We thank the referee for the constructive feedback on our manuscript. The comments highlight important areas for strengthening the theoretical justification and empirical validation of ScaleErasure. We address each point below and will incorporate revisions to improve the paper.

read point-by-point responses
  1. Referee: [§3] §3 (Method): The procedure defines logit guidance directly from the difference of the two conditioned forward passes, but provides no derivation or bound showing that the selected dimensions (after scale/token/bit-channel masking) are orthogonal to non-target semantics. Under the entanglement described in the introduction, this risks collateral shifts; a concrete test (e.g., measuring change in unrelated concept scores before/after guidance) is needed to support the 'precise' and 'minimal' claims.

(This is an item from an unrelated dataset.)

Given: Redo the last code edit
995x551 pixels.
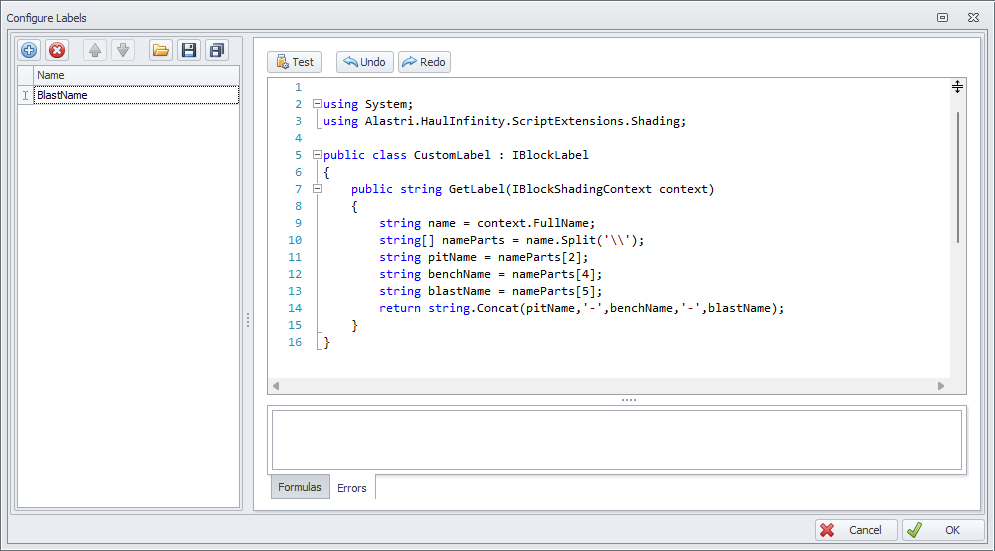Looking at the screenshot, I should 424,62.
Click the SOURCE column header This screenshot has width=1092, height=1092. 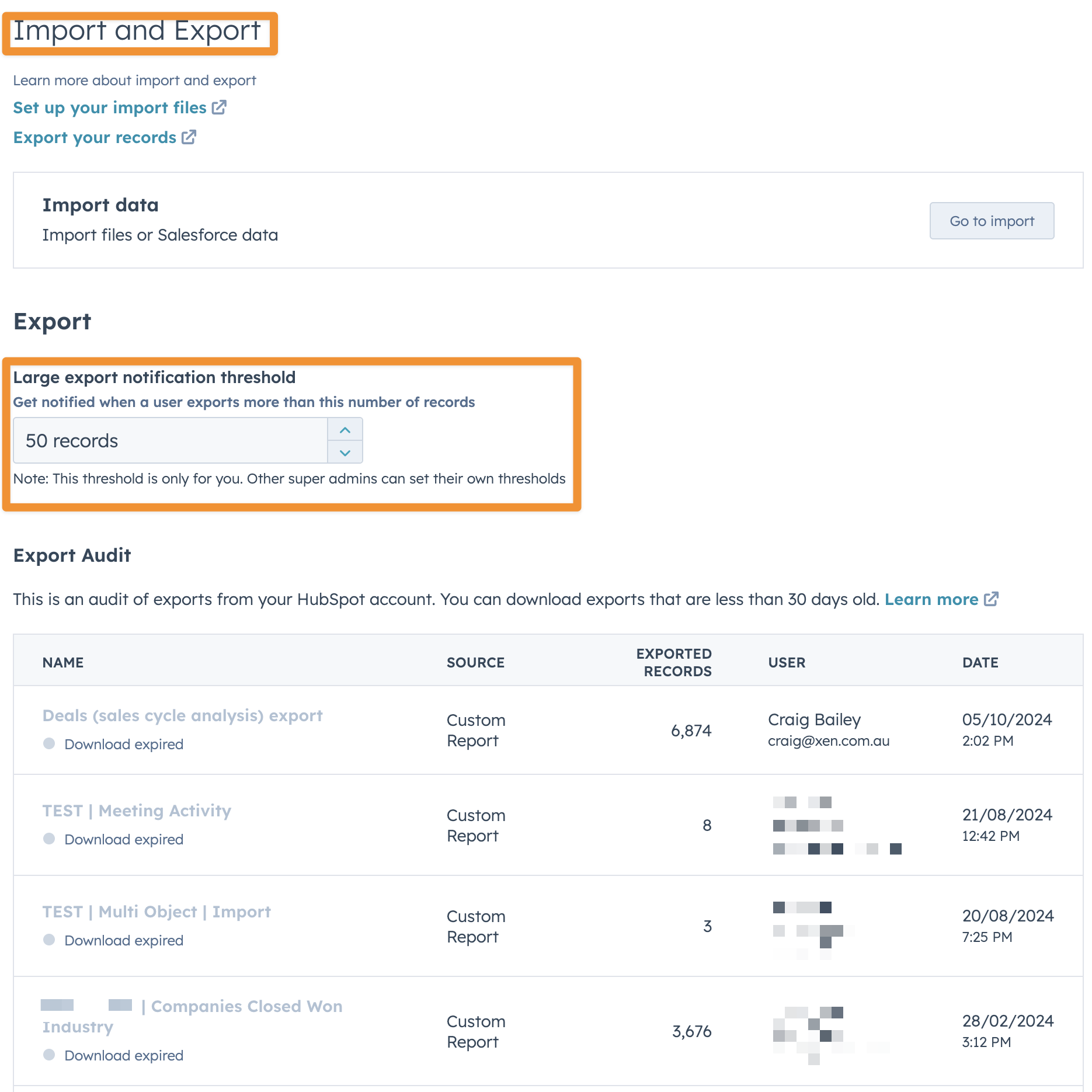click(x=475, y=663)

    Authors: We acknowledge that a formal derivation or bound demonstrating orthogonality after masking would provide stronger theoretical support. Deriving such a bound is non-trivial due to the severe semantic entanglement at early scales in next-scale AR models, which is the core challenge highlighted in the introduction. The logit selection is motivated by empirical differences between unsafe and safe conditioned passes. To directly address the request for a concrete test, we will add an empirical evaluation in the revised §3 measuring changes in unrelated concept scores (via CLIP-based probes on safe concepts) before and after guidance. This will quantify collateral shifts and better support the 'precise' and 'minimal' claims. revision: yes

  2. Referee: [§4] §4 (Experiments): The abstract asserts outperformance and capability preservation, yet the soundness assessment notes absence of quantitative metrics, ablations on the three selection dimensions, or error analysis in the provided text. Without tables reporting, e.g., unsafe-concept success rate vs. FID or CLIP similarity on safe concepts, the central claim that the method 'enables effective erasure' cannot be verified as load-bearing.

    Authors: We agree that the current presentation would benefit from more explicit quantitative reporting to make the claims load-bearing. While the manuscript includes comparative experiments and qualitative results, we accept the assessment that dedicated tables, ablations on the scale/token/bit-channel dimensions, and error analysis are missing from the provided text. In the revision, we will expand §4 with tables reporting unsafe-concept success rates alongside FID and CLIP similarity on safe concepts, plus ablations isolating each selection dimension and error analysis (e.g., failure cases). This will allow direct verification of outperformance and capability preservation. revision: yes

Circularity Check

0 steps flagged

No circularity; method is a direct procedural definition using model forward passes

full rationale

The paper describes ScaleErasure via two additional conditioned forward passes whose logit differences are used for selection and guidance across scales/tokens/bit-channels. No equations, fitted parameters, or self-citations are presented that reduce any claimed result to its own inputs by construction. The central procedure is defined in terms of the model's existing inference behavior rather than any self-definitional loop or renamed empirical pattern. This is the common case of a self-contained inference-time algorithm with no load-bearing reductions.

Axiom & Free-Parameter Ledger

0 free parameters · 1 axioms · 0 invented entities

The approach rests on the domain assumption that unsafe/safe concept conditioning isolates relevant logits; no free parameters or invented entities are introduced in the abstract description.

axioms (1)
  • domain assumption Conditioning forward passes on unsafe and safe concepts isolates the logits most relevant to the unsafe semantics.
    This premise underpins the logit selection and guidance steps described in the abstract.